市販されている移動式シャンプー台です。重量があることと、簡易式ポンプでお湯を吸い上げる為、水圧が足りないことなどの改良が欲しいです。
移動式シャンプー台設計図
訪問用のシャンプー機材はいくつか作られ、販売もされるようになってきました。
しかし、訪問施術者の持ち運び利便性やお客様が使用した時の快適性などは、まだまだ大幅な改良が必要で、満足できる商品はありません。美容室使用の機材はますます進化し、快適性が求められているにもかかわらず、かたや訪問となると機材のクオリティがぐっと落ちてしまいます。
どうしてもこの機能は欲しいというアイデアが入ったシャンプー機材は、一から作っていくか、市販のものを改良する必要があります。
訪問理美容師、お客様双方の満足のいく機材を手に入れる為には私達の力だけでは達成できない。
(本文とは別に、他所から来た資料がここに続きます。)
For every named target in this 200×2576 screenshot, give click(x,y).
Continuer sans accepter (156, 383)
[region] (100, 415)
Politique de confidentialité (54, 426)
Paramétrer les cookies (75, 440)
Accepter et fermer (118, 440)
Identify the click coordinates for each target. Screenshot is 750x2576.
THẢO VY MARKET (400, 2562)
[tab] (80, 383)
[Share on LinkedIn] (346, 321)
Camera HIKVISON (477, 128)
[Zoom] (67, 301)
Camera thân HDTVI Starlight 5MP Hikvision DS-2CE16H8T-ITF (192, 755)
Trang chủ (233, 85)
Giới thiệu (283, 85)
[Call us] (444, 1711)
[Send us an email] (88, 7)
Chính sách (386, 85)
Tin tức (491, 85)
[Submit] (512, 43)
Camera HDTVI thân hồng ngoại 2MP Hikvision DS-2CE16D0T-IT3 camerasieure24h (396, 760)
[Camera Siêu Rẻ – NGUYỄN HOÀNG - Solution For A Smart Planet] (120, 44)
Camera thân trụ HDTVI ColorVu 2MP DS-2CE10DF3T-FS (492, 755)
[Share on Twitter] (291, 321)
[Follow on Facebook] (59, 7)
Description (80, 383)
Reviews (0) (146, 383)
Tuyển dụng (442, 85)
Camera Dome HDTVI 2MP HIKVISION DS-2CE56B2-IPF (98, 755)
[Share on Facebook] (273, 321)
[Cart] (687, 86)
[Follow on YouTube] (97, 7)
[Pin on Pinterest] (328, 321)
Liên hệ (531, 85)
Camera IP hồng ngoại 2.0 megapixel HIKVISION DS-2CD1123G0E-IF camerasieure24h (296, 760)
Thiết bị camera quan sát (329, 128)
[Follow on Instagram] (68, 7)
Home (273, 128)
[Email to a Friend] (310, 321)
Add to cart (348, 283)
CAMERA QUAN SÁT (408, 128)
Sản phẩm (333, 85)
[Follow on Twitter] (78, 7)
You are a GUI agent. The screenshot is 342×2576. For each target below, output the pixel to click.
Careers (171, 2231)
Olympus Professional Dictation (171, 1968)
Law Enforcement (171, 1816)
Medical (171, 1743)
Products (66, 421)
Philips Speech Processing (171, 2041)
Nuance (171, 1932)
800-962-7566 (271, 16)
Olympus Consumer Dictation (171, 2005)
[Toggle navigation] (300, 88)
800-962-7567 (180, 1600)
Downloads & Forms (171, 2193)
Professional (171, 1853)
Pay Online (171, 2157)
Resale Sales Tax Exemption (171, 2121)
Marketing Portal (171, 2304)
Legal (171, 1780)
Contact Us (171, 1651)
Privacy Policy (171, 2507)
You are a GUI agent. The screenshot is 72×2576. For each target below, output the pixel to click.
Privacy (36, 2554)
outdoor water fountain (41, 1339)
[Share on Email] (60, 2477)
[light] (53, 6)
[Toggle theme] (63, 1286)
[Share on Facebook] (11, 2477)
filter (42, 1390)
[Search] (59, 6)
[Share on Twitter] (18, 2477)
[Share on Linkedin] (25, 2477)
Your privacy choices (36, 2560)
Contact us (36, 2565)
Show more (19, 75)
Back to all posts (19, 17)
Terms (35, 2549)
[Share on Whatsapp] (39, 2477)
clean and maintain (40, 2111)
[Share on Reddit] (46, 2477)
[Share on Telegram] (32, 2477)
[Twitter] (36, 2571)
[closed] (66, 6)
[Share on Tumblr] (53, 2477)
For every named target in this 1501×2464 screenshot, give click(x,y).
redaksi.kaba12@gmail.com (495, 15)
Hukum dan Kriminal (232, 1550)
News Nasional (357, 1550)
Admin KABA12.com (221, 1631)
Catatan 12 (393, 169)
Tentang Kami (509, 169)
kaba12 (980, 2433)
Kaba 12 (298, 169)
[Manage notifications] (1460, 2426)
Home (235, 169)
このことから、理美容室以上のサービスをお客様にお届けする為のご支援を頂きたいと思っています。
現在、多様化という言葉をよく耳にするようになりました。ハンディキャップが有る、無しに関わらず、多くの人々が良いサービスを選べる時代が近付いてきています。
訪問理美容を必要としている方々に”理美容室以上のサービス” 喜び、安らぎを届けたい。
”まる”の由来は、たくさんの方との「縁」を広げて「まるく」繋げていくことを大切にしていきたいという思いからきています。
私たち”まる”もサービスを提供する者として一人でも多くのお客様の満足感を高めていけるように努力してまいります。